Tenoch et Julio sont issus de la jeunesse urbaine de Mexico. Les murs de leurs chambres sont recouverts d'affiches de Nirvana tandis qu'ils s'adonnent aux joies du sexe et de la drogue dans des soirées. Leur différence de classe sociale apparaît lentement. Tenoch vit dans une maison spacieuse sous la houlette d'une bonne indienne qui il a appelé « maman » jusqu'à l'âge de 4 ans. Ses parents sont riches et influants ; le président du Mexique assiste aux mariages familiaux avec plus de gardes du corps que d'invités et les vacances se prennent au lac Tahoe en Californie du Nord. Julio, quant à lui, vit dans un petit appartement avec sa mère qui appartient à la classe ouvrière. A la suite d'une bagarre, les deux copains prennent conscience de leur statut social. Tenoch appelle Julio un « naco » (plouc), tandis que ce dernier répond en appelant le père de Tenoch « un voleur », exposant ainsi l'échafaudage précaire qui garde la classe supérieure au-dessus du reste de la population.
Ils sont cependant totalement en accord lorsqu'il s'agit de courir après Luisa qui ne différencie pas vraiment entre eux. Sa présence forte garde les garçons soudés et elle partage beaucoup avec eux, sans toutefois tout leur dévoiler. Sa vie, son mariage difficile et ses amours passés étant des sujets que les deux garçons ne comprennent pas totalement, elle opte alors pour quelque chose de plus concret, le sexe. Elle est presque maternelle dans la connaissance et les suggestions qu'elle leur offre, et les deux adolescents luttent pour elle alors que la jalousie et la tension croient. L'amitié en mutation de Julio et Tenoch et le destin de Luisa se croiseront dans l'ivresse et l'extase d'un ménage à trois dont le réveil se révélera inévitablement douloureux.

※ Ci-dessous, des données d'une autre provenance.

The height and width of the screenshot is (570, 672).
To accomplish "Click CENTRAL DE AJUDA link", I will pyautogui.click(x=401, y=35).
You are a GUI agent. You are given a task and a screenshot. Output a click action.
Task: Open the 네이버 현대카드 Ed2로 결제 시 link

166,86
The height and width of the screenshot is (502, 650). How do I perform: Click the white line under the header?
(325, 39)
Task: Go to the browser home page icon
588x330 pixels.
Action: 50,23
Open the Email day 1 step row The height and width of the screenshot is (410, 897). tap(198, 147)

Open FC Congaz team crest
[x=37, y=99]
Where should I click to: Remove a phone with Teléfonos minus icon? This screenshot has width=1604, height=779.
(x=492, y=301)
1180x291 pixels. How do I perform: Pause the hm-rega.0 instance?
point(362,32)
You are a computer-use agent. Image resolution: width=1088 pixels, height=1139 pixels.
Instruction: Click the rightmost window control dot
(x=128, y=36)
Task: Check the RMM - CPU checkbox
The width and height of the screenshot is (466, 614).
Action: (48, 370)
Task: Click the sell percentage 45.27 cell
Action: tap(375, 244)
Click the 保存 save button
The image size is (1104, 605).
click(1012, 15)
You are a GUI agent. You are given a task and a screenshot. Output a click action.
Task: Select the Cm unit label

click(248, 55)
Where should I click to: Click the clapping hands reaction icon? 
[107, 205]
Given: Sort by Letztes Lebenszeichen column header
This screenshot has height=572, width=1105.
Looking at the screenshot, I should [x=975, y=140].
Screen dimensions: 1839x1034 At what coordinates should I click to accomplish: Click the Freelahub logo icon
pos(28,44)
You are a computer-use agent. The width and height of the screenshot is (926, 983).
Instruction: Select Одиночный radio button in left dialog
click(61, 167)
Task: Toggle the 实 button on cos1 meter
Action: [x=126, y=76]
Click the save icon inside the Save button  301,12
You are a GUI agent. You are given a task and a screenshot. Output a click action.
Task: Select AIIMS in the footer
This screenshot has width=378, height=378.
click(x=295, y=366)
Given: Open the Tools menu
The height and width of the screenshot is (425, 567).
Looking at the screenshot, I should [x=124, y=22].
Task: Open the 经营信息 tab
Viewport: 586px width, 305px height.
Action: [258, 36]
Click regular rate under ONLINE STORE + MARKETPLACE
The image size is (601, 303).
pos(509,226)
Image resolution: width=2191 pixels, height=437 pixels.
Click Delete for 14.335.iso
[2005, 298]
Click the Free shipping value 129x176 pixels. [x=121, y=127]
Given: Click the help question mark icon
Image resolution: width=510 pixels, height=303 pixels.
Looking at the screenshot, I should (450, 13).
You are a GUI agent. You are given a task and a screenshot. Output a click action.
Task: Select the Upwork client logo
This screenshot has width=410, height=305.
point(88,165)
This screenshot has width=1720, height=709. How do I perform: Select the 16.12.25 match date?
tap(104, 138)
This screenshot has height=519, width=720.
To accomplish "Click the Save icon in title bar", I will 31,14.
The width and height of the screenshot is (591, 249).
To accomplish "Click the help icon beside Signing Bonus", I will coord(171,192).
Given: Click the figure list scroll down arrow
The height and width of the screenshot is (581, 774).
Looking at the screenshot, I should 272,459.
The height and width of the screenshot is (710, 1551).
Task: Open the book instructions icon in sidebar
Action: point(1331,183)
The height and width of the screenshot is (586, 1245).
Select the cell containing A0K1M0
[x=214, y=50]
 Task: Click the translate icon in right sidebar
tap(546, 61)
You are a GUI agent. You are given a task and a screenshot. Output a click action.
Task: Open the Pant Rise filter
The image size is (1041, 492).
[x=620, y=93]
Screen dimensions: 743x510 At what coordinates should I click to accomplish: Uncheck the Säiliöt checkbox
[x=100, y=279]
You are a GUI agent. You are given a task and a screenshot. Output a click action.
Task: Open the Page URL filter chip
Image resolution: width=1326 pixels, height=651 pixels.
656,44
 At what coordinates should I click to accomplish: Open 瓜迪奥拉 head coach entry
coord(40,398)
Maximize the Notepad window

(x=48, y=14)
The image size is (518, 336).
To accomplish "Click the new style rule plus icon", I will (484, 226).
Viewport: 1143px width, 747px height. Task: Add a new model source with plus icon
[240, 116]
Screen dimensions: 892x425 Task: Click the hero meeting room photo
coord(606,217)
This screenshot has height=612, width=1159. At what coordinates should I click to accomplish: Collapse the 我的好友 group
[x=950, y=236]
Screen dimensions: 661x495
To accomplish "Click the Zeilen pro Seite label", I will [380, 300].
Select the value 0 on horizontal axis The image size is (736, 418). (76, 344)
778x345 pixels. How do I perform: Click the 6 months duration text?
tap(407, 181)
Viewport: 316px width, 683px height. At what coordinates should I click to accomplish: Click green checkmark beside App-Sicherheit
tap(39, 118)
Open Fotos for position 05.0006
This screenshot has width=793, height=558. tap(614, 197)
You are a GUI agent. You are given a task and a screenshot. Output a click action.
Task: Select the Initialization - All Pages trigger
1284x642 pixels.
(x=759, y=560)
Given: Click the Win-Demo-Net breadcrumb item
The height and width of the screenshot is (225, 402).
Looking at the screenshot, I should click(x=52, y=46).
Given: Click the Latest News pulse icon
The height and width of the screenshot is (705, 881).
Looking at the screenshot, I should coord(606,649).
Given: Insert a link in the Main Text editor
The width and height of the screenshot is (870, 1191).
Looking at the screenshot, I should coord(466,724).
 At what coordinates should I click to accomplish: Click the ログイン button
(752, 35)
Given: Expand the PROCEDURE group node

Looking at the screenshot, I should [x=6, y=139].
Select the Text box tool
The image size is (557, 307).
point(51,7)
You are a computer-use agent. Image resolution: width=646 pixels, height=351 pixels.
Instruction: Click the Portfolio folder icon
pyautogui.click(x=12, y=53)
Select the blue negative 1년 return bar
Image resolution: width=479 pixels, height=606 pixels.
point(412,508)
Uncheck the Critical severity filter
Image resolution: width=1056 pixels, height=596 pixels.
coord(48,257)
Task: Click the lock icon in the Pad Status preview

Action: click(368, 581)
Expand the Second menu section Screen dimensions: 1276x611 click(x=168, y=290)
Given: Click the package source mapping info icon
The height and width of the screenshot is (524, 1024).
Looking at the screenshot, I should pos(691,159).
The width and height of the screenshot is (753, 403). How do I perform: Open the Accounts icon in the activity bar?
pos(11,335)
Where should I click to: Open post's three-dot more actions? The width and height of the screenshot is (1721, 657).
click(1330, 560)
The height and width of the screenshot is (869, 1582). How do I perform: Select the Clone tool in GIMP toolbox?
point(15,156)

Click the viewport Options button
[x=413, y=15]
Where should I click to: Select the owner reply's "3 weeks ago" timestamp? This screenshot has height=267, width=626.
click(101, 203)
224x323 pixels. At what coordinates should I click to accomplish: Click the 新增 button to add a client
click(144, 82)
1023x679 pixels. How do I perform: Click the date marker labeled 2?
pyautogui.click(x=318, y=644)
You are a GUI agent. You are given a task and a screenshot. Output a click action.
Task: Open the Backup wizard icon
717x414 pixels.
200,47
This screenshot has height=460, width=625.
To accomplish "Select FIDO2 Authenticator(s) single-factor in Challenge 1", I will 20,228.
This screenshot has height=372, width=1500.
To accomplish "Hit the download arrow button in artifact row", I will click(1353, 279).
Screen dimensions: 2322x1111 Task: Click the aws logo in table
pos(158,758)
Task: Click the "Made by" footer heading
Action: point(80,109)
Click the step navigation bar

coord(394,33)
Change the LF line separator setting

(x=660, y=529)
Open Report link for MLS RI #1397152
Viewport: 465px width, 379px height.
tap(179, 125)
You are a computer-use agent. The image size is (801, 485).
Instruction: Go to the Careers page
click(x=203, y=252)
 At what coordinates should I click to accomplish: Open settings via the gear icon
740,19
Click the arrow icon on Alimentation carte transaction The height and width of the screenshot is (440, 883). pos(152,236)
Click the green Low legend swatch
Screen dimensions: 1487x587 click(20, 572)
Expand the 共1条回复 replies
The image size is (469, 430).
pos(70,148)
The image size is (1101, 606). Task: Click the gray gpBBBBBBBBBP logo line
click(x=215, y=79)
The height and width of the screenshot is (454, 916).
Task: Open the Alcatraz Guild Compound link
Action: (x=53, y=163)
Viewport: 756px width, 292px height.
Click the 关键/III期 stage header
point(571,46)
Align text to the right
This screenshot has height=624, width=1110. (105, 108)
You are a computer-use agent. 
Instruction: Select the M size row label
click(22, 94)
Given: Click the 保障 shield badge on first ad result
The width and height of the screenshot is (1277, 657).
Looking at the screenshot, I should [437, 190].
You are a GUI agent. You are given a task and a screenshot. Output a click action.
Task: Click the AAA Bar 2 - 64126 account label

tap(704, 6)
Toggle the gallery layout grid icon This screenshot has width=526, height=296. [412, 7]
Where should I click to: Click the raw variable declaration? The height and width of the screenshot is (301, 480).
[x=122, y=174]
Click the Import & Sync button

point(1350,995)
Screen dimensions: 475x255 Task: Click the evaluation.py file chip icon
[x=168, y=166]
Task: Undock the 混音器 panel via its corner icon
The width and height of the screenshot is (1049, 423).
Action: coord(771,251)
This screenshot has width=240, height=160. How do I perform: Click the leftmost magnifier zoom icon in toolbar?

Amores Perros (Amours Chiennes) comportait également une femme espagnole, un mannequin blond placardé à travers la ville qui symbolisait les aspirations vers une vie meilleure jusqu'à ce qu'un accident vienne la défigurer et change son destin. Ici, le personnage de Maribel Verdú tombe totalement sous le charme du Mexique. Elle se lie d'amitié avec une vieille femme, une famille de pêcheurs et découvre la vitalité du Mexique (Cuarón ferait-il secrètement allusion au cinéma espagnol qui s'enlisa à plusieurs reprises dans sa description de la guerre civile espagnole ?)
La mort imprègne ce film pourtant vivant et joyeux, la raison étant dévoilée dans une fin intense. Nous rencontrons la faucheuse au hasard des rues de Mexico, dans un cimetière abandonné, dans les souvenirs de Luisa et dans l'eau. Même le nom de la plage, La Boca del Cielo Beach (la bouche du ciel), y fait allusion. Les orgasmes des rapports sexuels sont de petites morts, celles de l'adolescence. Une voix narre le futur de certains personnages (et même d'un groupe surréaliste de porcins échappés) et n'est généralement pas porteuse de bonnes nouvelles.
Les interprétations des trois protagonistes sont excellentes. Diego Luna et Gael García Bernal relèvent le défi de rôles risqués et passent facilement de la fanfaronnade à la vulnérabilité. Maribel Verdú apporte de la grâce au film, et ses yeux malins montrent comment sa soif d'aventure annihile toute crainte qu'elle aurait. Le réalisateur Cuarón ne les exploite jamais ; il expose seulement ce qui doit être vu.
Il est malheureux que l'absence de classification du film aux USA, en terme d'interdiction, rende le film suspect aux yeux d'un public américain peu à l'aise lorsqu'il s'agit d'érotisme féminin mais tout à fait confortable lorsqu'un un garçon fait l'amour à une « pie ». Remercions Dieu que nous ayons le cinéma mexicain.